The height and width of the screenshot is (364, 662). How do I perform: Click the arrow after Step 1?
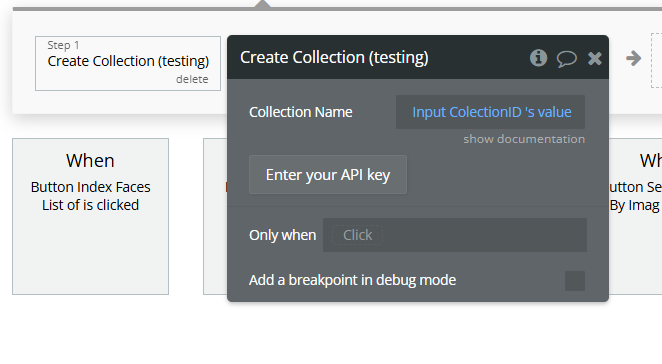point(633,58)
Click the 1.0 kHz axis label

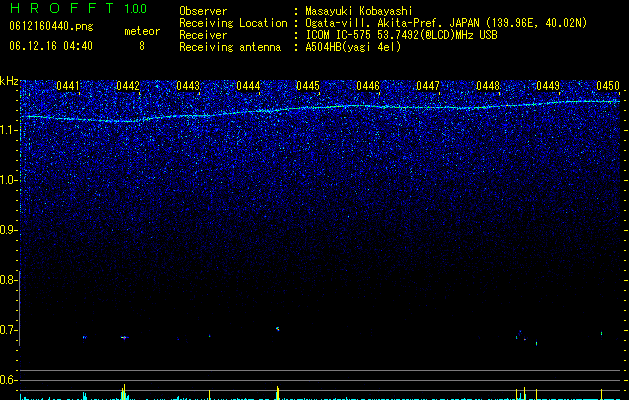(x=8, y=180)
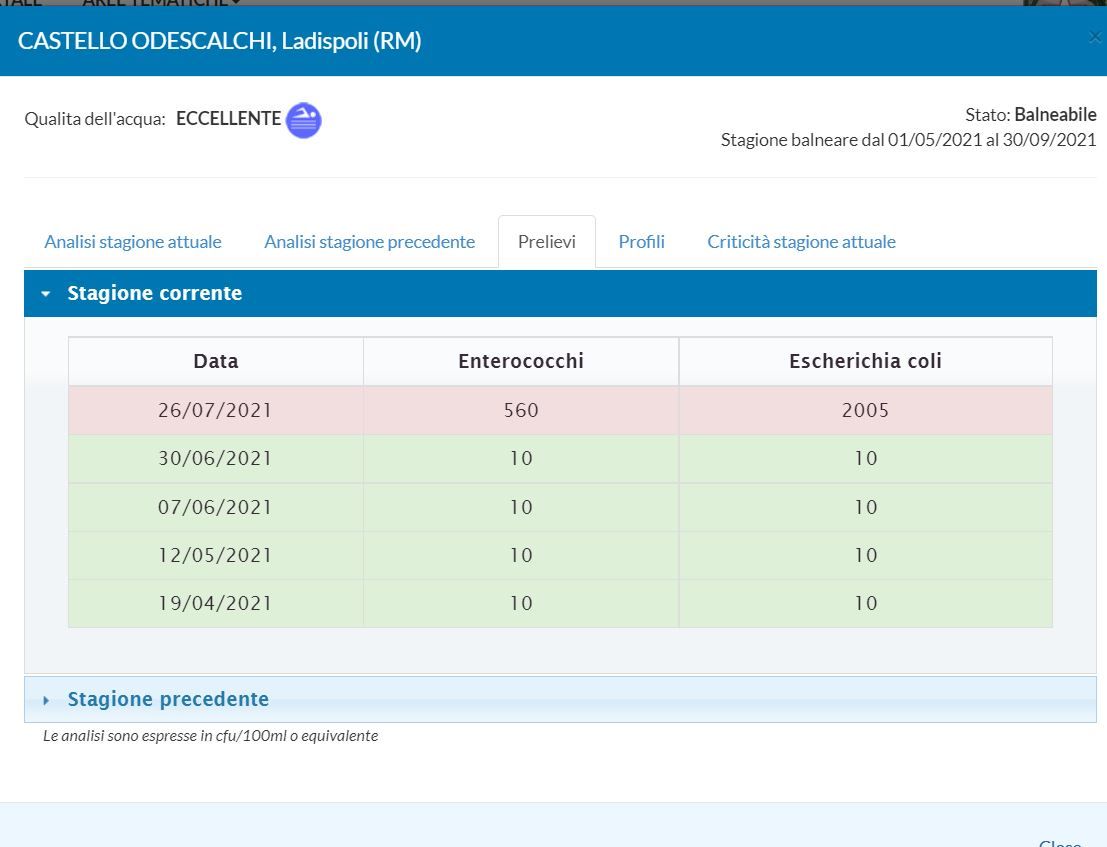Screen dimensions: 1107x847
Task: Close the Castello Odescalchi dialog with X
Action: click(x=1094, y=38)
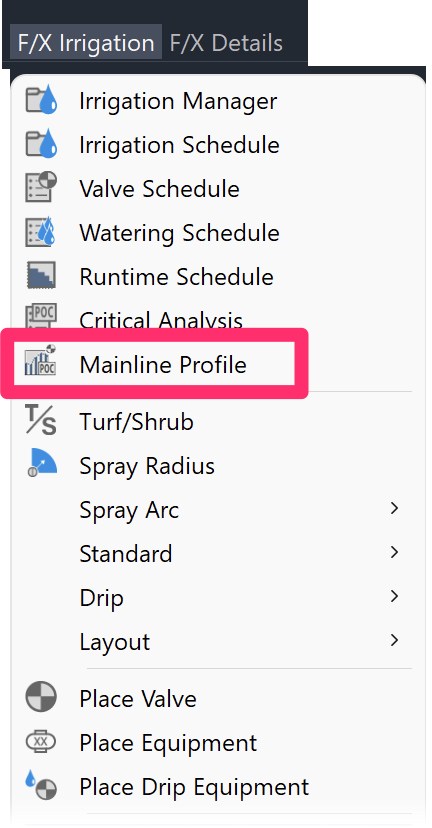Click the Place Equipment XX icon
Viewport: 432px width, 828px height.
(x=41, y=742)
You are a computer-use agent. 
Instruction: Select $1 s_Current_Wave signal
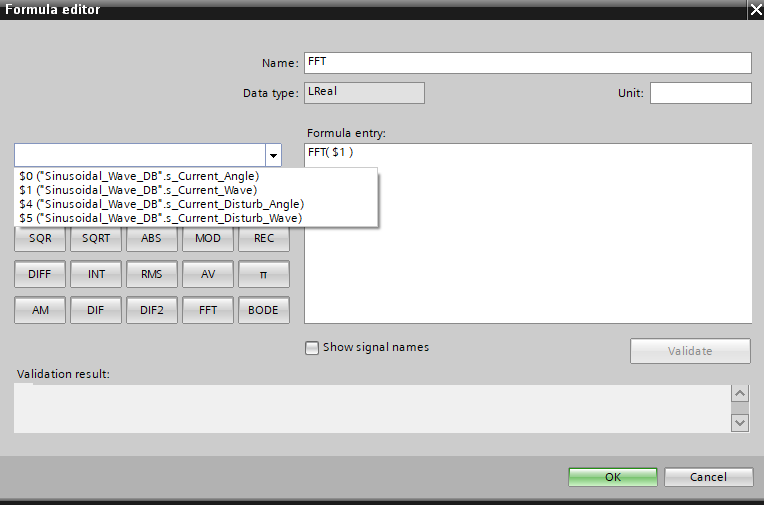pyautogui.click(x=138, y=189)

====

WORK REQUIRED:
Output the data exactly. Leave every picture out.

OUTPUT:
The height and width of the screenshot is (364, 662). How do I perform: Click the arrow after Step 1?
point(633,58)
Click the 1.0 kHz axis label

(x=8, y=180)
Screen dimensions: 1107x847
Task: Close the Castello Odescalchi dialog with X
Action: click(x=1094, y=38)
Click the Place Equipment XX icon
Viewport: 432px width, 828px height.
(x=41, y=742)
You are a computer-use agent. 
Instruction: Select $1 s_Current_Wave signal
pyautogui.click(x=138, y=189)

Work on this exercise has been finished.